I spent much of the Sick tour actually sick. I even came down with pneumonia at one stage. The success of my sinus surgery was a thing of the past. This time, however, I refused to let the recurring infections hinder my training, and, if anything, continuing to work out helped subdue the aches and pains and throbbing ear infections. Another reason my renewed sinus problems didn’t bother me too much was because being on the road with Loaded was totally devoid of drama. When you toured with nine guys—band plus crew—on a bus, playing night after night, all expectations of space and privacy were left at the curb. There was literally no room for bullshit. We washed our laundry in the backstage sink at whatever venue we played that night and hung it to dry in the bus; we only booked one night per week in a hotel—and even then we all crammed into just two rooms at the cheapest place around.
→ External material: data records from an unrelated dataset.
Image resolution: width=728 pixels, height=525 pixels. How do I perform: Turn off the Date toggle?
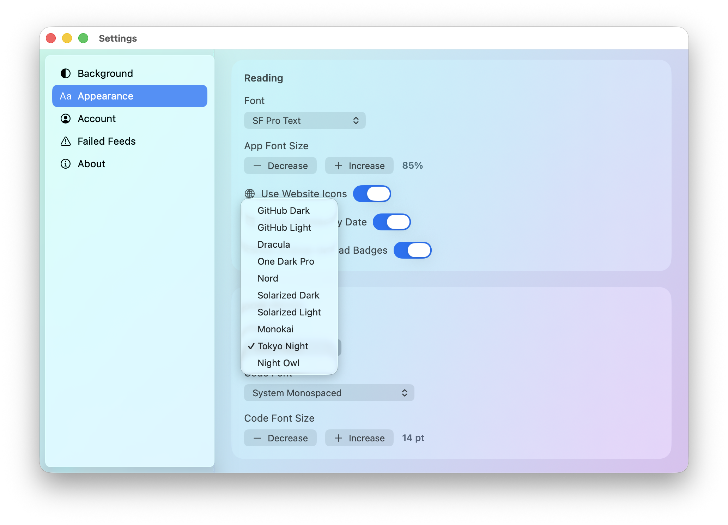[392, 222]
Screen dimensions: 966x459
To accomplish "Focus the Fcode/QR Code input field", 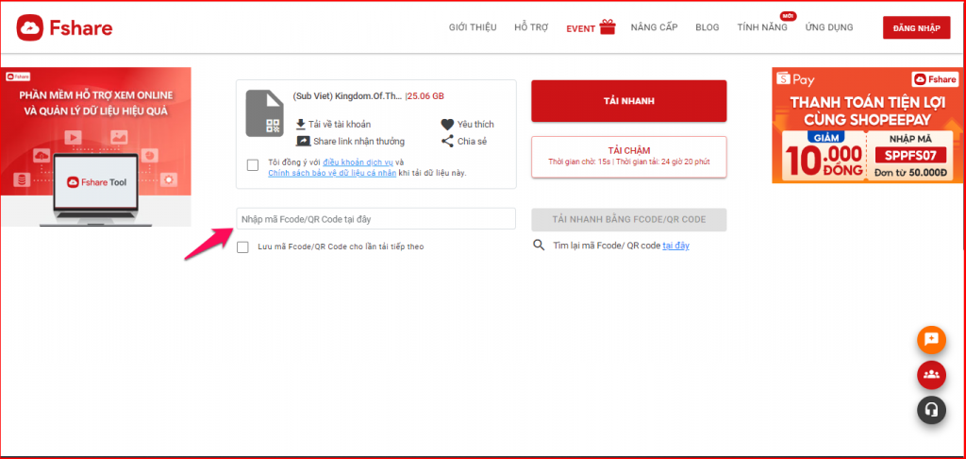I will (375, 219).
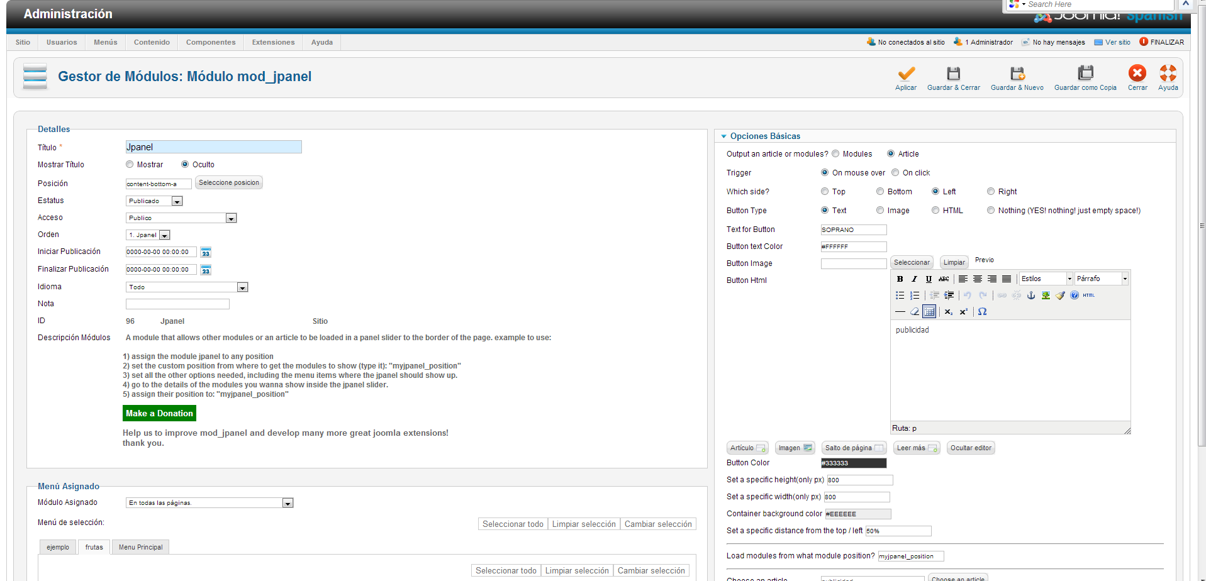The width and height of the screenshot is (1206, 581).
Task: Toggle bold in the Button Html editor
Action: 900,279
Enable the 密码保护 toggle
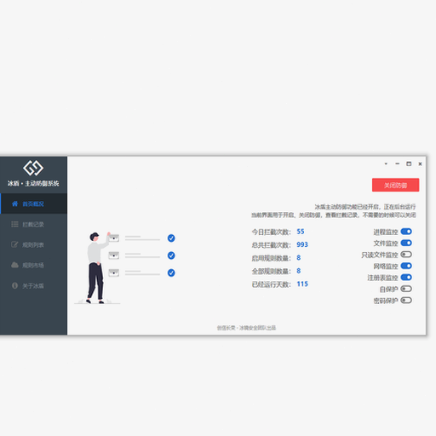436x436 pixels. click(x=406, y=301)
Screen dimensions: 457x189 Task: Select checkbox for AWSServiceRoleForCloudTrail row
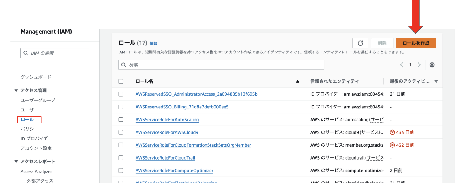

The way we dealt with close quarters was with humor. Tons of it. There was the warning call we used when two of us approached each other in the narrow aisle between the onboard bunk beds: ass to ass. The call had entered our lexicon a few years back when a huge security guy got ruffled after a band member passed him crotch to ass in a space about the same width as the aisle on a budget airline. This security guy did not exactly dig the fact that his manhood might have been compromised in that fleeting instant. He dressed down the young rocker right then and there: “Man, it’s always ass to ass, dog … ass to ass!”

The incident became part of Loaded folklore and we practiced the ass-to-ass program on our bus—unless someone felt a bit frisky. In that case, you could surprise your fellow band member with a “junk drag,” a quick spin just as you met your bandmate in the aisle to create a crotch-to-ass passage. I had a college education at this point and was a responsible father and husband, but, hey, you just can’t beat juvenile fun sometimes.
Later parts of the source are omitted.